This seems like an absurdly simply question, and is possibly below the level of this forum, but it seems the most sensible place.
I'm building an arithmetic equation parser, and currently working on parsing + and - operations. I know that (leaving other operations and brackets aside for the time being) they should be processed from left to right, but it seems very much like processing the minuses first (left to right), then the pluses, has the same effect.
i.e.
$1+2-3+4-5$
(left to right): $$1+2-3+4-5 \\ =3-3+4-5 \\ =0+4-5 \\ =4-5 \\ =-1$$
(minuses first): $$1+2-3+4-5 \\ =1+(-1)+4-5 \\ =1+(-1)+(-1) \\ =0+(-1) \\ =-1$$
Is this guaranteed to hold true in all cases? And why is it so?
You are correct that, as long as you do the subtractions first from left to right, you get the same values.
One important thing to note: All of this hinges on the fact that subtraction is just another form of addition, and addition is associative. But associativity of addition is not always true in programming languages, particularly with floating point values. See the note at the end.
In general, $a-b=a+(-b)$. So as long as you recall this, you can see when you can do a "minus" first - namely, when the previous operator is not a $-$.
$$1+2-3-4 = 1+2+(-3)+(-4)$$
You can't do $(3-4)$ first here because $(-3)+(-4)\neq 3-4$. But you can do $2-3$ first, since $2+(-3)=2-3$. Essentially, you are doing associative addition in this case.

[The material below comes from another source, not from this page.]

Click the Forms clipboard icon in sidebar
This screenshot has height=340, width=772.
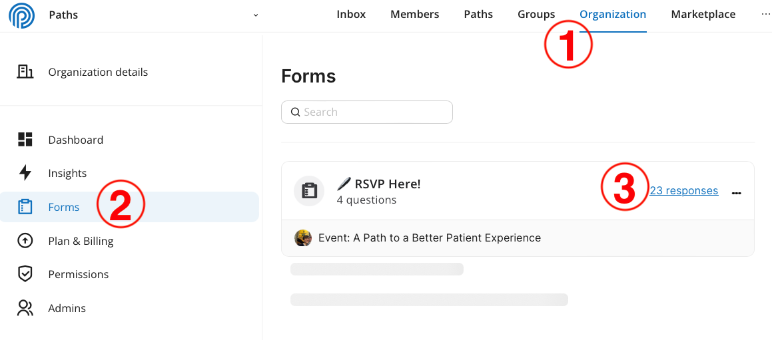tap(25, 207)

That said, as you say, if you process the subtractions first, from left to right, you get the same result, yes. So:
$$1+2-3-4 = 1+((2-3)-4)$$
Again, this is due to the associative law of addition - subtraction is just addition of a negative:
$$1+2-3-4 = 1+2+(-3)+(-4) = 1+\left(\left(2+(-3)\right)+(-4)\right)$$
Note: In a lot of computer mathematics, addition is actually not associative. Particularly with floating point.
For example, if floating point number $a$ is very small and $b=c$ are very large, then $(a+b)-c$ returns $0$, while $a+(b-c)$ return $a$.